January 24, 2017 2 comments

 

 

Hot Movie Takes  Atticus Finch-Barack Obama give way to Bob Ewell-Donald Trump in this post-“To Kill a Mockingbird” world

©by Leo Adam Biga

Author of “Alexander Payne: His Journey in Film”

 

In this 57th anniversary year of the debut of Harper Lee’s 1960  novel “To Kill a Mockingbird” and the 55th anniversary of the 1962 film adaptation’s release, I reflect on some sobering truths taken from that classic, much beloved story. Truths reflective of today’s American civil-societal-political landscape.

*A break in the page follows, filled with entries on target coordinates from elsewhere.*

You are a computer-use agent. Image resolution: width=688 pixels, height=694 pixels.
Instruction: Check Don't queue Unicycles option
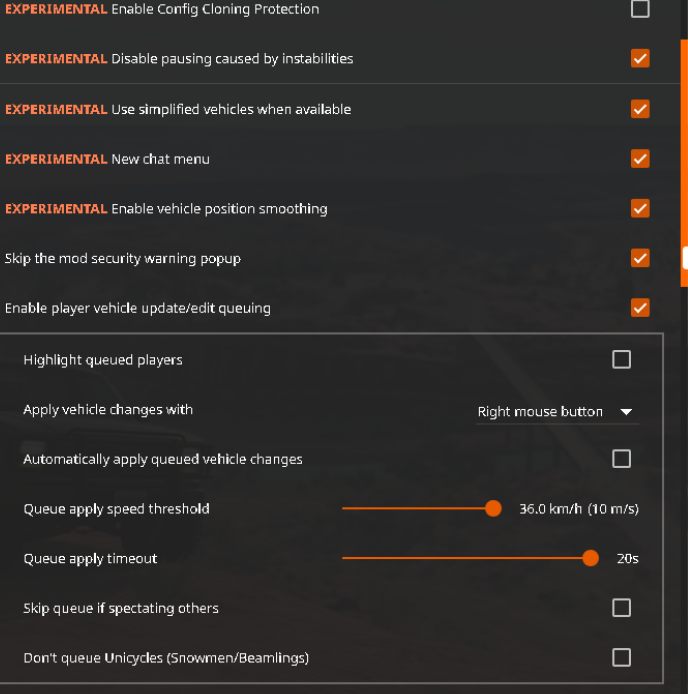coord(621,657)
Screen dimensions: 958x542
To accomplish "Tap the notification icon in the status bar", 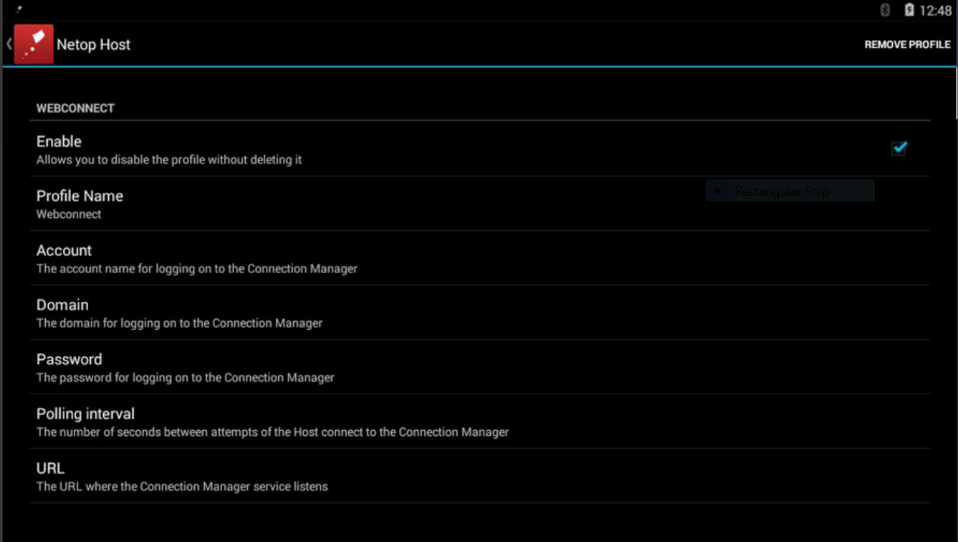I will tap(19, 9).
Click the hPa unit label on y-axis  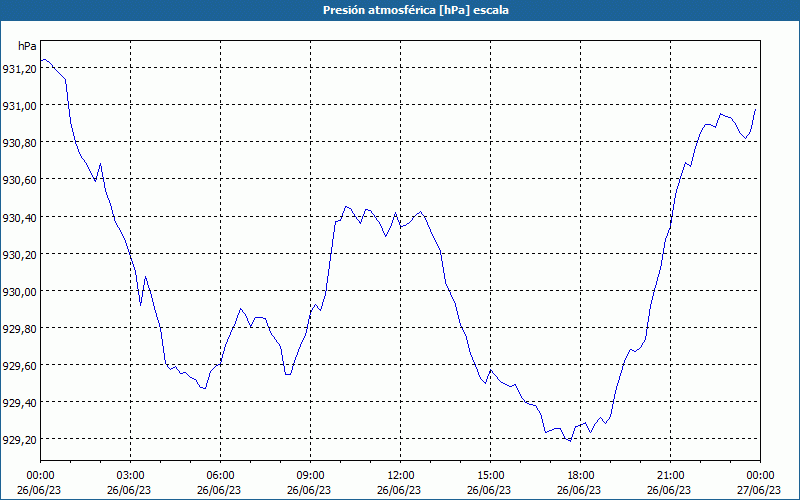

The irony is that the story’s revered figure of Atticus Finch, a fictional white Southern lawyer who represents so many universally admired qualities, found his most direct expression in this nation’s first black president, Barack Obama. The comparison was obvious  and Obama’s admiration for what Atticus embodies was made evident when in his farewell address he quoted something that fictional character utters in the book and film. Obama said, “If our democracy is to work in this increasingly diverse nation,  each one of us needs to try to heed the advice of a great character in American fiction, Atticus Finch: ‘You never really understand a person until you consider things from his point of view. Until you climb into his skin and walk around in it.'”

 

Barack Obama farewell

Associated Press

 

Yes, Atticus turns out to have racist leanings in the long-delayed sequel “Go Set a Watchman” but that’s hardly surprising given the time and place he came from. None of us are free of sin or fault. Good principles and actions don’t require perfection. The revelation that Atticus attended KKK meetings and opposed integration while still defending a black man accused of a rape he didn’t commit is simply acknowledgement of how complex race is and how far as a nation we have to go in addressing it. In his farewell speech Obama told blacks to learn the struggles of other minority groups and he admonished whites to acknowledge the stain of this country’s earlier generations are not gone. When minority groups “voice discontent,” he said. “they’re not just engaging in reverse racism or practicing political correctness; that when they wage peaceful protest, they’re not demanding special treatment, but the equal treatment our Founders promised.”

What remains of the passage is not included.